Protection of rat myocardium by mitogenic and non-mitogenic fibroblast growth factor during post-ischemic reperfusion

Abstract

The effects of acidic fibroblast growth factor (FGF-1) and basic fibroblast growth factor (FGF-2) and a non mitogenic form of FGF1 on myocardial ischemia and reperfusion were assessed. Rats underwent 10 minutes of coronary artery occlusion followed by 24 hours of reperfusion. Creatinine kinase content of the affected myocardium showed that both fibroblast growth factors 1 and 2 effectively protected against ischemia reperfusion injury (p < 0.01), and that the vasoactive but nonmitogenic form of the FGF1 was equally protective (p < 0.01 versus control + vehicle).

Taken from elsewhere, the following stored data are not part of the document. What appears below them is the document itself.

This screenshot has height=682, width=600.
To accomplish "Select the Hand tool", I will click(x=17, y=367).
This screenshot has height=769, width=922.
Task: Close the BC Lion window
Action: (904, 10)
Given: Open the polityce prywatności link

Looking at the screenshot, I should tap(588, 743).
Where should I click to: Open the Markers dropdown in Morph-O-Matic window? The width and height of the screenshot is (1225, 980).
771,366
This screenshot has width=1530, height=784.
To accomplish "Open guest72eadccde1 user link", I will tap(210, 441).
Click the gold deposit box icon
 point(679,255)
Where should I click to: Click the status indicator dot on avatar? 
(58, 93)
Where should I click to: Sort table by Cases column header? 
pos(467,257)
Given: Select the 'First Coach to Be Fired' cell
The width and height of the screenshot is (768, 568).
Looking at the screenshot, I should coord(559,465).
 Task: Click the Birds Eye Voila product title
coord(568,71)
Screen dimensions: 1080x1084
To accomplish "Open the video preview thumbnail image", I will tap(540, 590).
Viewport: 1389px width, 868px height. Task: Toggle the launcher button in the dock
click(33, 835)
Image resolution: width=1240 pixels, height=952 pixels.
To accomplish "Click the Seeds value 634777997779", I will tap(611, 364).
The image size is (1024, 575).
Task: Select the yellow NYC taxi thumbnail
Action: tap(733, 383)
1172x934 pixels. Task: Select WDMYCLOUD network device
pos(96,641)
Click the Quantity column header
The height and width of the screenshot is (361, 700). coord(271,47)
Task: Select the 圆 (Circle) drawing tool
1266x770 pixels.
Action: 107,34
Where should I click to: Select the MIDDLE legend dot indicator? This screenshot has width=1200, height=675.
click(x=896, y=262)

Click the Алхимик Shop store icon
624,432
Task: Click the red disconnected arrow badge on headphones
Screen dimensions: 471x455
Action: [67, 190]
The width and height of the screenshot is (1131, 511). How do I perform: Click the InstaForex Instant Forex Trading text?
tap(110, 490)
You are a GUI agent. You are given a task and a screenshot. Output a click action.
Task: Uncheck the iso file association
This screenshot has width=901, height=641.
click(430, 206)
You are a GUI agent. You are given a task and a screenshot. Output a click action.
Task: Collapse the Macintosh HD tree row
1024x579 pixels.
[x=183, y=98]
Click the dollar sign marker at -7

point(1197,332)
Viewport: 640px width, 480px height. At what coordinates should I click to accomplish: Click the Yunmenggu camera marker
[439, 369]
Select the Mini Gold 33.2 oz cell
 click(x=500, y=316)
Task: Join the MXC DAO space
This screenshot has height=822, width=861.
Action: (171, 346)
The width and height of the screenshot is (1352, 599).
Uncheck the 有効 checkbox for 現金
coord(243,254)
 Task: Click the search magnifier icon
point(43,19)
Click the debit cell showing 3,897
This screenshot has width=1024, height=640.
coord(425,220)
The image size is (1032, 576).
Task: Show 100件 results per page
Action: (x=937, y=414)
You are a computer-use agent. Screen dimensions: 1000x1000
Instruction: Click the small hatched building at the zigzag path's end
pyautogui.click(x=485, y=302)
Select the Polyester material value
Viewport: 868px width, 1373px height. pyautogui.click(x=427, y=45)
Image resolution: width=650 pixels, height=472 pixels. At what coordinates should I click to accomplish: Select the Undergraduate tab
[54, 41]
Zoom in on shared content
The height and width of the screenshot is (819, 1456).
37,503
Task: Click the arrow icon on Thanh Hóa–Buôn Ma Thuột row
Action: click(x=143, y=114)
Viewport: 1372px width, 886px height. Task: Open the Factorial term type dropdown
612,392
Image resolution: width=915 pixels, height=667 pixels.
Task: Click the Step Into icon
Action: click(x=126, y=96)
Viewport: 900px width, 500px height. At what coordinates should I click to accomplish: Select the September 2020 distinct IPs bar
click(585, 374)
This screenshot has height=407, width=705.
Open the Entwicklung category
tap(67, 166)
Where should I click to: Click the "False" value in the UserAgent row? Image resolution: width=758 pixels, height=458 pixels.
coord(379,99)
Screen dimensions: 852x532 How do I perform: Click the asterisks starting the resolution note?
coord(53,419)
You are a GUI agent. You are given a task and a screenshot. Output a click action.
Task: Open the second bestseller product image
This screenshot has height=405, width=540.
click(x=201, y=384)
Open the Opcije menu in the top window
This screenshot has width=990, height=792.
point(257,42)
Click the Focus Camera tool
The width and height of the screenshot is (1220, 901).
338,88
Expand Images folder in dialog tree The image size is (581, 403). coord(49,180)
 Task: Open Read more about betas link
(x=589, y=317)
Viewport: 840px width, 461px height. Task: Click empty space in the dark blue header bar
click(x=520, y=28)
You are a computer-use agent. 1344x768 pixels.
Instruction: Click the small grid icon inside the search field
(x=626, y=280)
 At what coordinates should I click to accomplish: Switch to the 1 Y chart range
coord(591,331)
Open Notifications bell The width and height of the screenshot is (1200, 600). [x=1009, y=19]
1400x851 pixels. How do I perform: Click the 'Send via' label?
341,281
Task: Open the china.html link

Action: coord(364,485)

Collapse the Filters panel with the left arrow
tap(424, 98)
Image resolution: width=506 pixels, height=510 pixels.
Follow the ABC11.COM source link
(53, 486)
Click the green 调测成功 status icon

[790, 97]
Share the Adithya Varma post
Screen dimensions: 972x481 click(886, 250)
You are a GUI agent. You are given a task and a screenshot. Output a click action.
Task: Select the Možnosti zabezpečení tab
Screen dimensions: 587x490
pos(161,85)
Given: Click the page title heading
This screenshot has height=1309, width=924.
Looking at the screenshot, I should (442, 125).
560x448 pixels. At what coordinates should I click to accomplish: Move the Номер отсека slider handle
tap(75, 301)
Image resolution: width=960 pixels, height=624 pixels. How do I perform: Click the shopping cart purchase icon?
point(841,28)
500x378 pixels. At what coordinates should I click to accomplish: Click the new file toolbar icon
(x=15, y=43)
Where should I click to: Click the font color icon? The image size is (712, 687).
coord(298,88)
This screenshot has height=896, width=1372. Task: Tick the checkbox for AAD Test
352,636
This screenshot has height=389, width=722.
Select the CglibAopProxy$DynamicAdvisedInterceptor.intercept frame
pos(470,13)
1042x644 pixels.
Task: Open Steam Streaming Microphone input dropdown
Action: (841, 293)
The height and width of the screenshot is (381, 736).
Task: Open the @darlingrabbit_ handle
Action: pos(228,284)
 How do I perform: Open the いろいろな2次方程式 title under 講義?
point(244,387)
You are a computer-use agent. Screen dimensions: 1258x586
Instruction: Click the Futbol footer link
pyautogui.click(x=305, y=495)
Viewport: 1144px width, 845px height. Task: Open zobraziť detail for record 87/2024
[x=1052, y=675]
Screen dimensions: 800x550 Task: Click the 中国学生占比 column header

The results were confirmed by light and electron-microscopy histological studies. Histological evaluations after treatment with the non-mitogenic fibroblast growth factor 1 showed that it did not generate the severe hyperplasia and connective tissue disorganization observed with the native mitogenic proteins. The possibility of using a non-mitogenic form of fibroblast growth factor for cardio-protection circumvents many of the potentially undesirable effects that may derive from systemically introducing broad spectrum acting fibroblast growth factors in vivo. This myocardial protection observed 24 hours after the treatment with fibroblast growth factors, and the efficacy of the non-mitogenic form of the protein, also suggest that the protective effect of fibroblast growth factors may be due to the increased blood flow rather than to angiogenesis.